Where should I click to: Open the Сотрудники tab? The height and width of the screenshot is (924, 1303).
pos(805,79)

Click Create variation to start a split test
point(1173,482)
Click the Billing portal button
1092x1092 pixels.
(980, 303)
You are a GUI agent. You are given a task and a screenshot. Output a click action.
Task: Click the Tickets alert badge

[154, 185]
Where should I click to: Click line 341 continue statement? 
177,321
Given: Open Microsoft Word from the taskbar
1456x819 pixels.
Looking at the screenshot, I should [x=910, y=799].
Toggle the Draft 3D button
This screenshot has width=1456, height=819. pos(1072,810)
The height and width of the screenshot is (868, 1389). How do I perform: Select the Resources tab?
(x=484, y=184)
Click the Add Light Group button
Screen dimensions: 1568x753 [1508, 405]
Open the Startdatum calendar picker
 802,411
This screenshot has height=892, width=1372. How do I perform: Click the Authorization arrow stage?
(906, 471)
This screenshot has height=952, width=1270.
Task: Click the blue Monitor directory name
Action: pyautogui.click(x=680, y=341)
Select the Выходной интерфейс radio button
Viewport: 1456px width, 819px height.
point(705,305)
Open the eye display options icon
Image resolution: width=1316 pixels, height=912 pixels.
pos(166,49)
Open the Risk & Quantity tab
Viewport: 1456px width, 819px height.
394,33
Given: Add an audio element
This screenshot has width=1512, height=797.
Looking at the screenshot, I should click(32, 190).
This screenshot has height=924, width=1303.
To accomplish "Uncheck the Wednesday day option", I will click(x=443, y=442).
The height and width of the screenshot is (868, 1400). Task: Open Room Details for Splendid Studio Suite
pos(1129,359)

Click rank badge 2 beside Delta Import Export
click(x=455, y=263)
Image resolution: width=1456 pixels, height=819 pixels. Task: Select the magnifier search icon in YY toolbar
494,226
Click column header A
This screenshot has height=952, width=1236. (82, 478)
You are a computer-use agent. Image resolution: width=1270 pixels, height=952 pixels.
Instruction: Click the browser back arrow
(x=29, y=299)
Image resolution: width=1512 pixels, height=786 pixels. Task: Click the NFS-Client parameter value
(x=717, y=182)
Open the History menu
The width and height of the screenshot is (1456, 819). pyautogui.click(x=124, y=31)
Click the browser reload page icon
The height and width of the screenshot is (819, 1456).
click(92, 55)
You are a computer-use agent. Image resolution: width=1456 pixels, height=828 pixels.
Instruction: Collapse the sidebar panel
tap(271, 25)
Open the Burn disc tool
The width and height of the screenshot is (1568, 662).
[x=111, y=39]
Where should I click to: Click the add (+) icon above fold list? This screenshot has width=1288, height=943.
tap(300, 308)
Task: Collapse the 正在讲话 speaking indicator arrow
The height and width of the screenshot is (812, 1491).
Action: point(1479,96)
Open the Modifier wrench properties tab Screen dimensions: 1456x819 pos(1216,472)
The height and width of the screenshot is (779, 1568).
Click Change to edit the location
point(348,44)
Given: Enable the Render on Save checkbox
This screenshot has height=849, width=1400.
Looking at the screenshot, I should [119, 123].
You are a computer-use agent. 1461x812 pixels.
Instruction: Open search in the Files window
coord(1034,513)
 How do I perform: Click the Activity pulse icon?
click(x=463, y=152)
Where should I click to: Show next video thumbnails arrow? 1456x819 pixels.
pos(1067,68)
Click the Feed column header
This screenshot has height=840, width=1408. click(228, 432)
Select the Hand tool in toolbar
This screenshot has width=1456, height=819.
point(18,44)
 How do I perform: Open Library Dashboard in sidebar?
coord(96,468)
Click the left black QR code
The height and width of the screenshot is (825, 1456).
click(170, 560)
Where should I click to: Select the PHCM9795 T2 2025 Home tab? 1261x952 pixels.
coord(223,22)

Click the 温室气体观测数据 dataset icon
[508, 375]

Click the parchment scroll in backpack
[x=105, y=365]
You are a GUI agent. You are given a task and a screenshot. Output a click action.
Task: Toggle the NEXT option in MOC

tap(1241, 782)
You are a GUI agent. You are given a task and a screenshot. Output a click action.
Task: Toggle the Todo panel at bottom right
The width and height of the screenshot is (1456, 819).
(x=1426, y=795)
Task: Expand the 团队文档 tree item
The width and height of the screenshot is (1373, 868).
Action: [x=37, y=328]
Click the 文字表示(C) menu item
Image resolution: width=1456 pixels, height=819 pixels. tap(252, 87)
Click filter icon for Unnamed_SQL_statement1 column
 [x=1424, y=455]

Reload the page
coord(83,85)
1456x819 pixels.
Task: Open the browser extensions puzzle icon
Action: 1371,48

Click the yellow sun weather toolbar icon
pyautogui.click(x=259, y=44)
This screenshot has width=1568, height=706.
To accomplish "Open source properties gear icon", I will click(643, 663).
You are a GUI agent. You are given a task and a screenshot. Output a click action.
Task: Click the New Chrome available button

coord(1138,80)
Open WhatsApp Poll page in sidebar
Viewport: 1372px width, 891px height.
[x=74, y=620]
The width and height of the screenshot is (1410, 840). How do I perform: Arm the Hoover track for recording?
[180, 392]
==*==
▶ Exercise aim: The records above must be reproduced word for word.

▶ Result:
Where should I click to: Open the Сотрудники tab? The height and width of the screenshot is (924, 1303).
pos(805,79)

Click Create variation to start a split test
point(1173,482)
Click the Billing portal button
1092x1092 pixels.
(980, 303)
You are a GUI agent. You are given a task and a screenshot. Output a click action.
Task: Click the Tickets alert badge

[154, 185]
Where should I click to: Click line 341 continue statement? 
177,321
Given: Open Microsoft Word from the taskbar
1456x819 pixels.
Looking at the screenshot, I should [x=910, y=799].
Toggle the Draft 3D button
This screenshot has width=1456, height=819. pos(1072,810)
The height and width of the screenshot is (868, 1389). How do I perform: Select the Resources tab?
(x=484, y=184)
Click the Add Light Group button
Screen dimensions: 1568x753 [1508, 405]
Open the Startdatum calendar picker
 802,411
This screenshot has height=892, width=1372. How do I perform: Click the Authorization arrow stage?
(906, 471)
This screenshot has height=952, width=1270.
Task: Click the blue Monitor directory name
Action: pyautogui.click(x=680, y=341)
Select the Выходной интерфейс radio button
Viewport: 1456px width, 819px height.
point(705,305)
Open the eye display options icon
Image resolution: width=1316 pixels, height=912 pixels.
pos(166,49)
Open the Risk & Quantity tab
Viewport: 1456px width, 819px height.
394,33
Given: Add an audio element
This screenshot has width=1512, height=797.
Looking at the screenshot, I should click(32, 190).
This screenshot has height=924, width=1303.
To accomplish "Uncheck the Wednesday day option", I will click(x=443, y=442).
The height and width of the screenshot is (868, 1400). Task: Open Room Details for Splendid Studio Suite
pos(1129,359)

Click rank badge 2 beside Delta Import Export
click(x=455, y=263)
Image resolution: width=1456 pixels, height=819 pixels. Task: Select the magnifier search icon in YY toolbar
494,226
Click column header A
This screenshot has height=952, width=1236. (82, 478)
You are a computer-use agent. Image resolution: width=1270 pixels, height=952 pixels.
Instruction: Click the browser back arrow
(x=29, y=299)
Image resolution: width=1512 pixels, height=786 pixels. Task: Click the NFS-Client parameter value
(x=717, y=182)
Open the History menu
The width and height of the screenshot is (1456, 819). pyautogui.click(x=124, y=31)
Click the browser reload page icon
The height and width of the screenshot is (819, 1456).
click(92, 55)
You are a computer-use agent. Image resolution: width=1456 pixels, height=828 pixels.
Instruction: Collapse the sidebar panel
tap(271, 25)
Open the Burn disc tool
The width and height of the screenshot is (1568, 662).
[x=111, y=39]
Where should I click to: Click the add (+) icon above fold list? This screenshot has width=1288, height=943.
tap(300, 308)
Task: Collapse the 正在讲话 speaking indicator arrow
The height and width of the screenshot is (812, 1491).
Action: point(1479,96)
Open the Modifier wrench properties tab Screen dimensions: 1456x819 pos(1216,472)
The height and width of the screenshot is (779, 1568).
Click Change to edit the location
point(348,44)
Given: Enable the Render on Save checkbox
This screenshot has height=849, width=1400.
Looking at the screenshot, I should [119, 123].
You are a computer-use agent. 1461x812 pixels.
Instruction: Open search in the Files window
coord(1034,513)
 How do I perform: Click the Activity pulse icon?
click(x=463, y=152)
Where should I click to: Show next video thumbnails arrow? 1456x819 pixels.
pos(1067,68)
Click the Feed column header
This screenshot has height=840, width=1408. click(228, 432)
Select the Hand tool in toolbar
This screenshot has width=1456, height=819.
point(18,44)
 How do I perform: Open Library Dashboard in sidebar?
coord(96,468)
Click the left black QR code
The height and width of the screenshot is (825, 1456).
click(170, 560)
Where should I click to: Select the PHCM9795 T2 2025 Home tab? 1261x952 pixels.
coord(223,22)

Click the 温室气体观测数据 dataset icon
[508, 375]

Click the parchment scroll in backpack
[x=105, y=365]
You are a GUI agent. You are given a task and a screenshot. Output a click action.
Task: Toggle the NEXT option in MOC

tap(1241, 782)
You are a GUI agent. You are given a task and a screenshot. Output a click action.
Task: Toggle the Todo panel at bottom right
The width and height of the screenshot is (1456, 819).
(x=1426, y=795)
Task: Expand the 团队文档 tree item
The width and height of the screenshot is (1373, 868).
Action: [x=37, y=328]
Click the 文字表示(C) menu item
Image resolution: width=1456 pixels, height=819 pixels. tap(252, 87)
Click filter icon for Unnamed_SQL_statement1 column
 [x=1424, y=455]

Reload the page
coord(83,85)
1456x819 pixels.
Task: Open the browser extensions puzzle icon
Action: 1371,48

Click the yellow sun weather toolbar icon
pyautogui.click(x=259, y=44)
This screenshot has width=1568, height=706.
To accomplish "Open source properties gear icon", I will click(643, 663).
You are a GUI agent. You are given a task and a screenshot. Output a click action.
Task: Click the New Chrome available button

coord(1138,80)
Open WhatsApp Poll page in sidebar
Viewport: 1372px width, 891px height.
[x=74, y=620]
The width and height of the screenshot is (1410, 840). How do I perform: Arm the Hoover track for recording?
[180, 392]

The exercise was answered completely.